(Data records)
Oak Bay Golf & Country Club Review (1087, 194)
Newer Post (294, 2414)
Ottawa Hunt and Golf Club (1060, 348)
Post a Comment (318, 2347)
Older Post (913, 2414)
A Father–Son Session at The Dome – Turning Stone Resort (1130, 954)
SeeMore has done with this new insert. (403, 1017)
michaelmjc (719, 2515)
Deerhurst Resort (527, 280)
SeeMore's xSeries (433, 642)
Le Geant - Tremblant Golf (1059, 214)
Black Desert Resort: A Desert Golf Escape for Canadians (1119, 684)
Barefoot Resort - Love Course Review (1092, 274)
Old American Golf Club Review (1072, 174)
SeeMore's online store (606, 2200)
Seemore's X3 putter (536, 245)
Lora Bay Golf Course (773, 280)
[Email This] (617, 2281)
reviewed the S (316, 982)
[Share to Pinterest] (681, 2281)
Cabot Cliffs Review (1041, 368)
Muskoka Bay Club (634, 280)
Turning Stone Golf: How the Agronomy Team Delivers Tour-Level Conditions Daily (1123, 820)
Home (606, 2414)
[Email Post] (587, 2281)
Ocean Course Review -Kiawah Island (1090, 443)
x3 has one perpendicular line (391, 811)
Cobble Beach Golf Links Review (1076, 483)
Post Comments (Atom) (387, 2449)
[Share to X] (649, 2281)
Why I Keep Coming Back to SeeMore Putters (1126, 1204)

▶ **What is needed**
Track down every line in the entries that includes the string "Stone", and copy it.

▶ **Solution to the problem**
A Father–Son Session at The Dome – Turning Stone Resort (1130, 954)
Turning Stone Golf: How the Agronomy Team Delivers Tour-Level Conditions Daily (1123, 820)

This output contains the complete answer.